In 2000, Daniela was acknowledged as 'The best young artist of the year' at the Paoli Awards, in San Juan, Puerto Rico. In the same year she participated along with Robert Avellanet in the play "The Sleeping beauty". Later on she participated in the especial show for "Vamos a encascarnos" with the Puerto Rican comedian Johnny Ray.

In 2008, Droz was recorded a song duet the Puerto Rican singer Osvaldo "Junny" Ramos, named "En una Cuerda Floja", in bachata, that song is planned to be in the next album of Daniela like a featuring.

==Acting career==
As the year 2000 came about, she performed the leading role, on the stage production: La Bella Durmiente (Sleeping Beauty), alongside Gladys Rodríguez, and Lou Briel, among others, and opposite leading man, Robert Avellanet, again at Santurce Performing Arts Center.
In 2001, she played "Sandy" in Grease, the musical, performed in English at the Arena Pier 10 show spot, opposite leading man Charlie Masso.

In 2004, she portrayed 'Elena', the leading lady of the Puerto Rican musical play: El Bombón de Elena, (Helen's Sweet), at Santurce Performing Arts Center, alongside Choco Orta and Andy Montañez, among others.
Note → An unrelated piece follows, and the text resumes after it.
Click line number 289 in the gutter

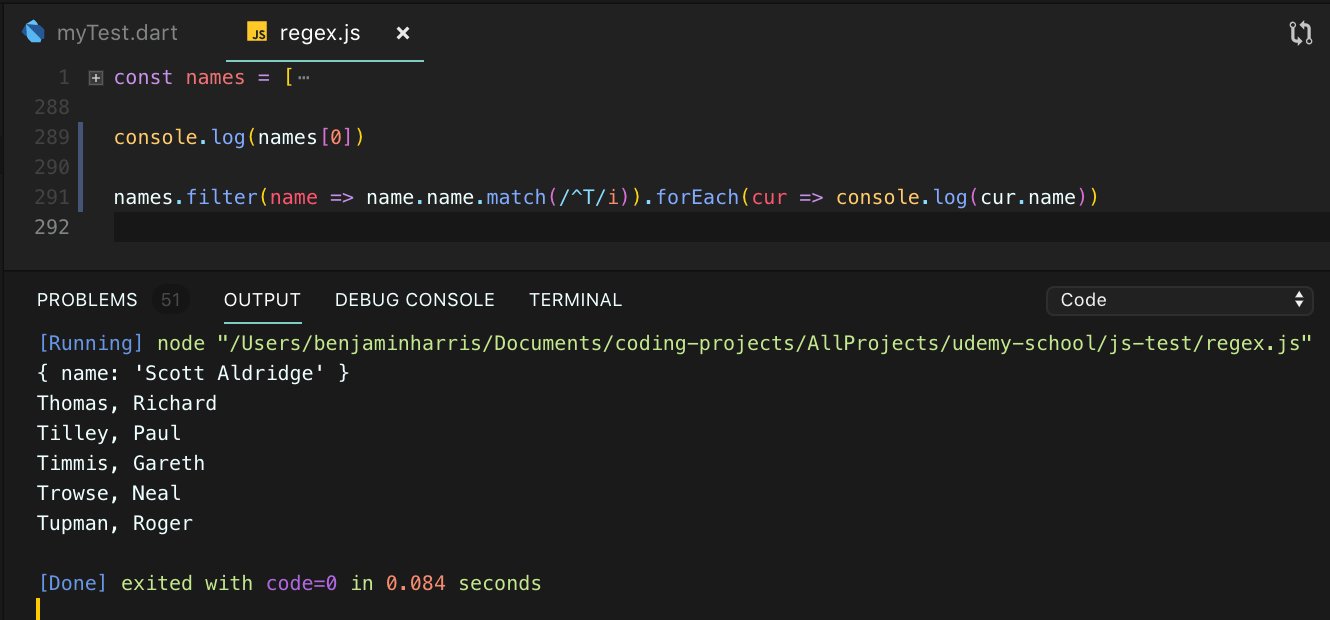(x=51, y=137)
In 2006, she played opposite leading lady Karla Monroig in the Telemundo soap opera: Dueña y Señora. Her performance was acknowledged by the critics, as the villain of the telenovela. At the end of this year, she played "Sheila" in the well-received Puerto Rican production of the musical play A Chorus Line, staged at Caguas Performing Arts Center, alongside Marian Pabón & Braulio Castillo, hijo.

==Career as host==
Daniela Droz has been the host of various television specials, and daily shows as Anda Pa'l Cará, and Objetivo Fama for several seasons.
In 2007, she joined Antonio Sánchez "El Gangster" and "Funky Joe" as co-host of the daily radio show El Bayú de la Mañana on SalSoul. In January 2008, she joined them again on their new radio show, El Circo de La Mega. She also started co-hosting Sánchez television program No te Duermas.